### EXERCISE
Echo back the lines below, everything from the line containing "I will coord(130,161)." down to the line containing "(x=52, y=6)", both included, with nothing changed.

### EXTRACTED DATA

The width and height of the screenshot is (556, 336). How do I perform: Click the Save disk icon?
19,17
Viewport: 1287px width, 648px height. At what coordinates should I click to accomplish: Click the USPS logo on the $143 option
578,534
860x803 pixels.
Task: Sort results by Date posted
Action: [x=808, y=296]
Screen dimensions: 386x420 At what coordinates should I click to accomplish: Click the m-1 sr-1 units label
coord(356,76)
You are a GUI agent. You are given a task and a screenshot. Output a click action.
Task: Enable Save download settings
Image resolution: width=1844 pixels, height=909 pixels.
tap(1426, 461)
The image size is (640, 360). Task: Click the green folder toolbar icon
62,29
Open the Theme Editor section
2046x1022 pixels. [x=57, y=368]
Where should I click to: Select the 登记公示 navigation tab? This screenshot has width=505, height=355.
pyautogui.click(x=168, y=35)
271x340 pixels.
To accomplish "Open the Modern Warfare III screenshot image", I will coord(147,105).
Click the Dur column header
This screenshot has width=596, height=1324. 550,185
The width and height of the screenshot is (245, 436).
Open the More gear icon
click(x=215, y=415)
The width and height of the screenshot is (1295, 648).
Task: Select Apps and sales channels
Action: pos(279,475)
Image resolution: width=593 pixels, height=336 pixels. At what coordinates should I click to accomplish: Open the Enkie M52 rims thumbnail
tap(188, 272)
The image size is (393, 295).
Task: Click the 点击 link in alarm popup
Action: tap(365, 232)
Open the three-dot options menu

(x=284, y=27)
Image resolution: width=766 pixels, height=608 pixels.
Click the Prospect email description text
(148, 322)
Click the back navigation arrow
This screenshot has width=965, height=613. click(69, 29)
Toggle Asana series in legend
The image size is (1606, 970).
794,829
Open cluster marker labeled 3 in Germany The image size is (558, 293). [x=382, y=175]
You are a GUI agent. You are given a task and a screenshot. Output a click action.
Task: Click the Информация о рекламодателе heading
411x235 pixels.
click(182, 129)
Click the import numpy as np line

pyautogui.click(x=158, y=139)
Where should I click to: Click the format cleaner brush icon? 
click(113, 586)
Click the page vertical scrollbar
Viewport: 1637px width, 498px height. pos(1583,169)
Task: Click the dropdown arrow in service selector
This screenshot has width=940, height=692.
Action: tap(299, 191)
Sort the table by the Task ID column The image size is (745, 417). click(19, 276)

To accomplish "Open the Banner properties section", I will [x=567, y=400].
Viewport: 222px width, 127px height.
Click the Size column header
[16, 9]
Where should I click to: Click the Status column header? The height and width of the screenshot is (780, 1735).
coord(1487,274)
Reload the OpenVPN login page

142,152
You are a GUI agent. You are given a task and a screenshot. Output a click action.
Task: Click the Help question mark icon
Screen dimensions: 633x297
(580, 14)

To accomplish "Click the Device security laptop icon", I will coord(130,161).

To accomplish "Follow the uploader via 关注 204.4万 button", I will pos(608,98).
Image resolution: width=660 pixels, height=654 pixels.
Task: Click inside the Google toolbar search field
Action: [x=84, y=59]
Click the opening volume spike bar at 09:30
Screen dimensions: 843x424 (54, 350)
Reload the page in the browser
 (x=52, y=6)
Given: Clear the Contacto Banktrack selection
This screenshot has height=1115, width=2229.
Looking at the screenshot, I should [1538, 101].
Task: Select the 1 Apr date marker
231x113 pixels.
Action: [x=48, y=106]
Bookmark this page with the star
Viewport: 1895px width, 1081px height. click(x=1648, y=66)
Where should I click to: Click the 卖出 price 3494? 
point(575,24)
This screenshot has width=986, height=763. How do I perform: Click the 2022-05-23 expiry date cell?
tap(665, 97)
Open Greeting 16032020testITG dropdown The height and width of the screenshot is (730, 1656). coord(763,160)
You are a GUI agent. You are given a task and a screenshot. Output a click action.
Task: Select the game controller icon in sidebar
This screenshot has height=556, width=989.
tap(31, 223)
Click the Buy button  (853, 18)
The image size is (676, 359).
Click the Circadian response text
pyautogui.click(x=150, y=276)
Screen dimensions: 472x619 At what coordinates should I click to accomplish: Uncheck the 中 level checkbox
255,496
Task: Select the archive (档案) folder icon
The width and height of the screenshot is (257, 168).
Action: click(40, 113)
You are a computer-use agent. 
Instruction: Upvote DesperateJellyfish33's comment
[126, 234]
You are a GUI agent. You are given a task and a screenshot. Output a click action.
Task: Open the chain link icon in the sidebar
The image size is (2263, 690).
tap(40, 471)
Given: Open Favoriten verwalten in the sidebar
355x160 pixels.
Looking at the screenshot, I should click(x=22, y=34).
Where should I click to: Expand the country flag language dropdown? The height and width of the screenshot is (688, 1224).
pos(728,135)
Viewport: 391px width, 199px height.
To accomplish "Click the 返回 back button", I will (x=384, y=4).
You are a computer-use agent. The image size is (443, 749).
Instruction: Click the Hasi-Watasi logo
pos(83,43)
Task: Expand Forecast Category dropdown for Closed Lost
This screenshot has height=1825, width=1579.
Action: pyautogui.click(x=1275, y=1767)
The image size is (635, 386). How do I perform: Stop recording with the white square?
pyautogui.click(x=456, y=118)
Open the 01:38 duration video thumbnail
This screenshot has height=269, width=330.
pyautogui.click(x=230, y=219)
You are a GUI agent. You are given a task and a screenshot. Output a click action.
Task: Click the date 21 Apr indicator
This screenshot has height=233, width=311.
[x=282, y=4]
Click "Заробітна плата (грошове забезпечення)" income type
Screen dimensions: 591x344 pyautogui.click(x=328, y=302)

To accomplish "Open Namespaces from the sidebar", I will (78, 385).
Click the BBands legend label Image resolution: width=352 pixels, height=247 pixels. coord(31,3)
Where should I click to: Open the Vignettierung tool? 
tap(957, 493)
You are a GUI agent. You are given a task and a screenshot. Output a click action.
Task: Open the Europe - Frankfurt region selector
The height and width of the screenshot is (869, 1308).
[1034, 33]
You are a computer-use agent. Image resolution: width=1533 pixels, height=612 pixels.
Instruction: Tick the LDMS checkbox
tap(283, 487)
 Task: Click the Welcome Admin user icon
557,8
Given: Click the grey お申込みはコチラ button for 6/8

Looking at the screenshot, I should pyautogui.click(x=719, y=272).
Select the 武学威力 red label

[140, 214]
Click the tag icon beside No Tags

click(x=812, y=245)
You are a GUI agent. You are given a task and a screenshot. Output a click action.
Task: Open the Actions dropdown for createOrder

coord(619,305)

### EXERCISE OUTPUT
To accomplish "Click the Device security laptop icon", I will coord(130,161).

To accomplish "Follow the uploader via 关注 204.4万 button", I will pos(608,98).
Image resolution: width=660 pixels, height=654 pixels.
Task: Click inside the Google toolbar search field
Action: [x=84, y=59]
Click the opening volume spike bar at 09:30
Screen dimensions: 843x424 (54, 350)
Reload the page in the browser
 (x=52, y=6)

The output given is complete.